В этот миг совсем рядом, в соседней хижине, раздался чей-то испуганный крик. Я вскочил, вглядываясь: какие-то темные силуэты с оружием в руках надвигались на полную женщину, мельтешившую у изгороди. Я видел выделявшееся на фоне черного неба и пылающего огня белое платье, растрепанные волосы, светлым пятном отчаянно мечущиеся из стороны в сторону. Силуэты из тьмы вышли на освещенную часть, снося изгородь на своем пути. Я смог разглядеть их, и волна ужаса с такой силой тряхнула меня, что я отшатнулся. Толпа состояла из мужчин, женщин и детей. У кого-то в руках блестело непонятно откуда взявшееся оружие, у кого-то – кухонные ножи. Их одежда была заляпана кровью, и они неумолимой стеной надвигались на несчастную женщину, по-звериному рыча и возбужденно подрагивая в предвкушении крови. Я оглянулся на Лаурона – тот все так же сидел, сжавшись в комок и бормотал: "Все мы сдохнем к Хоггу, оно близко, чернота, боль...". Я решил не обращать внимания на его бессвязные речи. Надо было бежать на помощь к женщине, но и приютивший нас дом не оставить. И Лаурона. И к тому же я был совершенно безоружен...

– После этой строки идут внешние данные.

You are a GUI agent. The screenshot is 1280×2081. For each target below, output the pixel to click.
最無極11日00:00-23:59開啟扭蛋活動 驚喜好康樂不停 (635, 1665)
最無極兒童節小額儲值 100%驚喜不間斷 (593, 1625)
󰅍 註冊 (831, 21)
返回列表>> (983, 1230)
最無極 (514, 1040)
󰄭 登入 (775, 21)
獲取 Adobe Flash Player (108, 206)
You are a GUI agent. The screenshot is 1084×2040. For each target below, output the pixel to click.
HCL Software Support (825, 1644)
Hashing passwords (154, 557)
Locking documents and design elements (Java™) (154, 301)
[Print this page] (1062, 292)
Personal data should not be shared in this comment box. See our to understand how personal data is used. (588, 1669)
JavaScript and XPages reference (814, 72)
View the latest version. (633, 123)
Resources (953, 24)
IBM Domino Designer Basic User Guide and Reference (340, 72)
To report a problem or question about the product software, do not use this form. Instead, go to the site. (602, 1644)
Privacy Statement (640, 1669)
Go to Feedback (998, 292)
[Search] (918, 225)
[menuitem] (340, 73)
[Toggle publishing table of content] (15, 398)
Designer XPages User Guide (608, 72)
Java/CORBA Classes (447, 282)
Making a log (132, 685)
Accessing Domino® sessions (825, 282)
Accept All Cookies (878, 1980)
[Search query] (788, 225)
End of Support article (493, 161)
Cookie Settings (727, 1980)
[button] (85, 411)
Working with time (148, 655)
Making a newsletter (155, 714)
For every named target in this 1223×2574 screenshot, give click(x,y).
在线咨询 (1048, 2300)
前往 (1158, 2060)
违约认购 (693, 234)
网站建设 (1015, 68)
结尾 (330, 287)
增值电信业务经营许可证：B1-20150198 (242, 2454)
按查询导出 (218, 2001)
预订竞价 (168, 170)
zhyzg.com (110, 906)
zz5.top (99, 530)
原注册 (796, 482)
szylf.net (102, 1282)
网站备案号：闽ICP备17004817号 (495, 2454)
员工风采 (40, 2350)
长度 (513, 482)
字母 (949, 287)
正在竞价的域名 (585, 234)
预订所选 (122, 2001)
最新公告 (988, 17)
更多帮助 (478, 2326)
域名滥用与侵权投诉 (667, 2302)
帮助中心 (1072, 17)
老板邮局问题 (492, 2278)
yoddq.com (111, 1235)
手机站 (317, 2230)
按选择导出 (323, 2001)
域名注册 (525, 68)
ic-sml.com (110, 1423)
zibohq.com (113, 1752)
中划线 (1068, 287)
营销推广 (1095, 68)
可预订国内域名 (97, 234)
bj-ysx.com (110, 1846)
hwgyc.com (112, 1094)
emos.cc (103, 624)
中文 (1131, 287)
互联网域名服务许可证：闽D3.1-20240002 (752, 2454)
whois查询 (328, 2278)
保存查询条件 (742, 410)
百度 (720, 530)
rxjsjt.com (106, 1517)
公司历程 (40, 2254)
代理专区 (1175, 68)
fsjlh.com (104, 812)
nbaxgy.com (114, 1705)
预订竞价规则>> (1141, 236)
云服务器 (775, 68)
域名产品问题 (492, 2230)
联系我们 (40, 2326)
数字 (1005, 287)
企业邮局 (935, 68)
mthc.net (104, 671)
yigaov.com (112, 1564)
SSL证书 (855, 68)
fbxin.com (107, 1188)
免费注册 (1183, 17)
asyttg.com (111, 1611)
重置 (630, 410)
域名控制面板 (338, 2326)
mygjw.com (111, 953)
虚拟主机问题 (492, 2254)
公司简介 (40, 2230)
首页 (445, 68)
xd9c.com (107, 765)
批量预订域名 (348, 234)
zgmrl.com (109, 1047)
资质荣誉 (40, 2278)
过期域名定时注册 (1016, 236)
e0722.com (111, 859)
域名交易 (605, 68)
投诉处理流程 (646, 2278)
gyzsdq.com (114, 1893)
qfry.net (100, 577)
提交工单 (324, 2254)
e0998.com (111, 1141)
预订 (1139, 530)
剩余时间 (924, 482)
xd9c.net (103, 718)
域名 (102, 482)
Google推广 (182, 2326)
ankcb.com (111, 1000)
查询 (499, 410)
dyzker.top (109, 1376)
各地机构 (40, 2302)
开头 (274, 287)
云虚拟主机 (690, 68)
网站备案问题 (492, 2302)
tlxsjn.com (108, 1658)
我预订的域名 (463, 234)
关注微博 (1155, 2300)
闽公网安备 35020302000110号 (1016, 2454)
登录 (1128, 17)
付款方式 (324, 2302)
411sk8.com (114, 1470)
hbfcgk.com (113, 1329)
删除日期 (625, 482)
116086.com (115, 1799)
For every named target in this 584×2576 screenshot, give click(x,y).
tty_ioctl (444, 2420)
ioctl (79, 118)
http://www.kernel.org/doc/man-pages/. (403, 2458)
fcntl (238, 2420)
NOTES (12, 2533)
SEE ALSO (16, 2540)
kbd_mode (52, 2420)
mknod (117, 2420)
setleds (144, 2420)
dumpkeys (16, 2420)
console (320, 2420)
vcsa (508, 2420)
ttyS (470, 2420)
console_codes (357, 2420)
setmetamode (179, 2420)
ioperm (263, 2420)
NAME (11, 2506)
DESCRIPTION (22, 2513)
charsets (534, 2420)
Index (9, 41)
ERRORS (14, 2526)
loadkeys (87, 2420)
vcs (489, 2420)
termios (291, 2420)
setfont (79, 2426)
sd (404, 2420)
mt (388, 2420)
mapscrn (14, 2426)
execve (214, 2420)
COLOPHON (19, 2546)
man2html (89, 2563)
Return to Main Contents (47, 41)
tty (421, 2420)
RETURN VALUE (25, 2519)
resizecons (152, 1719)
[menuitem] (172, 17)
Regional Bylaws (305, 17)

Истеричный крик заставил меня опять обернуться. Я мешкал. Непозволительно, глупо, беспощадно мешкал, лишая эту женщину жизни вместе с толпой этих ненасытных убийц, впивающихся оружием и ногтями в тело упавшей на траву жертвы. Я уже не видел ее белого платья, подобно мирному флагу реющего на фоне неба. Только омерзительные твари, что-то кричащие и наносящие удары по давно бездыханному телу. Крики умирающей прорезали тишину, сливаясь с более далекими, и смолкли в ночном ватном безмолвии. Я зарычал, ненавидя себя за промедление, и, подхватив Лаурона, потащил его, стараясь оставаться незамеченным. Сердце бешено стучало в груди, грозясь вырваться наружу, отдавалось в стучащих по земле пятках и билось в висках. Я больше никому не позволю умереть! Там дети, они не должны этого видеть. Это слишком, это...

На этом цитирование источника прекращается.